WHAT TO WORK ON –
Transcribe the entries below word for word, from the first line up to and including the line with "Action: (x=412, y=157)".

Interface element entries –
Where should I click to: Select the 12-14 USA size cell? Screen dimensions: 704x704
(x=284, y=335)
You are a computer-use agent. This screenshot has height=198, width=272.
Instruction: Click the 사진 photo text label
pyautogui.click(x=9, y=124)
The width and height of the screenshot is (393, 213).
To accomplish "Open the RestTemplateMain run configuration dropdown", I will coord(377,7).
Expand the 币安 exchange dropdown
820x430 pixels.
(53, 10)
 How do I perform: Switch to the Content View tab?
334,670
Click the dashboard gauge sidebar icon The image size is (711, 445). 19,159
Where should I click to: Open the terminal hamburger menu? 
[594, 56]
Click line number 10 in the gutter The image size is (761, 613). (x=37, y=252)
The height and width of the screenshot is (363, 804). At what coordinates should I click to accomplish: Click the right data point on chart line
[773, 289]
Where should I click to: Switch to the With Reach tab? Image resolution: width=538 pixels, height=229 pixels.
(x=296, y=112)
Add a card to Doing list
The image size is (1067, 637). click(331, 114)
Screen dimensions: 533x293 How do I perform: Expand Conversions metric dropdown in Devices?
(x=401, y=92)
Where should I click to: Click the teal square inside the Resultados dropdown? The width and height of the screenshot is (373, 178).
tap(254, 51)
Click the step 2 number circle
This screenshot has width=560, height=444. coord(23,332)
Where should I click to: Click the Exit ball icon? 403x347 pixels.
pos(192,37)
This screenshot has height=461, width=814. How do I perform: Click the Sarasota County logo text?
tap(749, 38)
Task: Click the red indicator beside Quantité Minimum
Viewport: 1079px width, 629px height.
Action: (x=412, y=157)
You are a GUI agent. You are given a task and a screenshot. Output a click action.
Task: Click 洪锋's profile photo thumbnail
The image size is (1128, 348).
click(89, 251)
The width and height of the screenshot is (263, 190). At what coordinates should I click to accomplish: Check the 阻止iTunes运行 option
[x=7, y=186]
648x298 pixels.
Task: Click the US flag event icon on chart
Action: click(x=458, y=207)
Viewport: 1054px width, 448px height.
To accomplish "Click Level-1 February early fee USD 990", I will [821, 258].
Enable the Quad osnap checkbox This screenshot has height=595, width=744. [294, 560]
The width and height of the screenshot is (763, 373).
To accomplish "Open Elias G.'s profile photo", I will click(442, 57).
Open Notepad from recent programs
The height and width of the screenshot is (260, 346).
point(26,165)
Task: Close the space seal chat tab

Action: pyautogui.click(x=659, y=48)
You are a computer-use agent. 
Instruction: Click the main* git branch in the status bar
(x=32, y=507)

ANSWER TO THIS EXERCISE –
Where should I click to: Select the 12-14 USA size cell? Screen dimensions: 704x704
(x=284, y=335)
You are a computer-use agent. This screenshot has height=198, width=272.
Instruction: Click the 사진 photo text label
pyautogui.click(x=9, y=124)
The width and height of the screenshot is (393, 213).
To accomplish "Open the RestTemplateMain run configuration dropdown", I will coord(377,7).
Expand the 币安 exchange dropdown
820x430 pixels.
(53, 10)
 How do I perform: Switch to the Content View tab?
334,670
Click the dashboard gauge sidebar icon The image size is (711, 445). 19,159
Where should I click to: Open the terminal hamburger menu? 
[594, 56]
Click line number 10 in the gutter The image size is (761, 613). (x=37, y=252)
The height and width of the screenshot is (363, 804). At what coordinates should I click to accomplish: Click the right data point on chart line
[773, 289]
Where should I click to: Switch to the With Reach tab? Image resolution: width=538 pixels, height=229 pixels.
(x=296, y=112)
Add a card to Doing list
The image size is (1067, 637). click(331, 114)
Screen dimensions: 533x293 How do I perform: Expand Conversions metric dropdown in Devices?
(x=401, y=92)
Where should I click to: Click the teal square inside the Resultados dropdown? The width and height of the screenshot is (373, 178).
tap(254, 51)
Click the step 2 number circle
This screenshot has width=560, height=444. coord(23,332)
Where should I click to: Click the Exit ball icon? 403x347 pixels.
pos(192,37)
This screenshot has height=461, width=814. How do I perform: Click the Sarasota County logo text?
tap(749, 38)
Task: Click the red indicator beside Quantité Minimum
Viewport: 1079px width, 629px height.
Action: (x=412, y=157)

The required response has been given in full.